The future of air mobility is in electric innovations. Airline companies save more money from the costly fuel-burning engines found in conventional aircraft, and most importantly, there’s lesser carbon footprint in the process. However, as electric technology in planes is under development, KLM Airlines is introducing an alternative in the meantime.
Airline travel accounts for 2.5% of global carbon dioxide emissions. Records also show that airline emissions have had a steady increase in the past decades — with a rapidly growing industry due to an exponentially growing population; we can expect the rise of carbon emission as more and more planes continue operations.
KLM Royal Dutch Airlines legally Koninklijke Luchtvaart Maatschappij N.V., is the flag carrier airline of the Netherlands — envisions a plane with its passenger seats placed within the wings and scrapping the cylindrical tube-shaped seating arrangement found in today’s aircraft.
“We’ve been flying these tube and wing airplanes for decades now, but it seems like the configuration is reaching a plateau in terms of energy efficiency,” TU Delft project leader Roelof Vos to CNN. “The new configuration that we propose realizes some synergy between the fuselage and the wing. The fuselage actively contributes to the lift of the airplane, and creates less aerodynamic drag.”
The idea came to KLM through Justus Benad, a former student at the Technical University of Berlin. Researchers at the Delft University of Technology in the Netherlands, also known as TU Delft, is helping the airline company make Benad’s idea become a reality.
“In recent years, KLM has developed as a pioneer in sustainability within the airline industry,” Pieter Elbers, CEO, and president of KLM said in a statement. “We are proud of our progressive cooperative relationship with TU Delft, which ties in well with KLM’s strategy and serves as an important milestone for us on the road to scaling-up sustainable aviation.”
The basic idea is for the Airline company to introduce V-shaped planes up in the air for commercial use. The aircraft, which they call the Flying-V, is theoretically a fuel-efficient plane that’s set to perform better than Airbus’ fuel-efficient planes.
The Flying V would also coincide with plans that the Dutch aviation sector set in terms of sustainability, says Dr. Vos. The industry wants to decrease aviation CO2 emissions by 35% by the end of 2030.
Notably, the Flying-V claims to “consume 20% less fuel than the Airbus A350-900 while carrying a similar number of passengers,” CNN reports.
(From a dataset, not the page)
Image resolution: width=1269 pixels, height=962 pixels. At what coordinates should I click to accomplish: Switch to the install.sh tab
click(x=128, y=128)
The Flying-V will seat 314, while the Airbus A350 seats between 300 and 350. Moreover, Flying-V will resemble designs from the A350’s 65-meter (213 feet) wingspan. Current airport infrastructure — including gates, runways, and hangars — will accommodate the new plane design.
Also, the plane uses the most fuel-efficient turbofan engines that exist, according to KLM. While the current model still uses kerosene, it can be adapted to use electric turbofans in the future.
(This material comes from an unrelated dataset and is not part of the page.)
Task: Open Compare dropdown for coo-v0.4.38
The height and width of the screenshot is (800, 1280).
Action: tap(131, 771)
“A savings of 20% in fuel consumption may not seem like much, but over time, and at scale, it could potentially make a huge difference — especially if the pace of electric aircraft development and other alternatives doesn’t pick up,” Tech Crunch reports.
Electric air vehicles have been making progress in terms of making electric commercial air mobility a possibility. Virgin Atlantic recently used recycled waste to power a commercial flight, while Lilium Jet accomplished the first test flight for its 5-seater air taxi.
However, “we cannot simply electrify the whole fleet, as electrified airplanes become way too heavy and you can’t fly people across the Atlantic on electric airplanes — not now, not in 30 years,” Vos states. The most probable solution (as of now) would be modifying the current gas-consuming planes to emit fewer greenhouse gasses.
The timeline for the Flying-V to get passengers flying cross-Atlantic is not exactly immediate, either. KLM suggests that the aircraft won’t be ready for commercial use sometime between 2040 and 2050 based on the current development schedule. The good news is that the team is hoping to put a scale model into real-world flight testing later this year.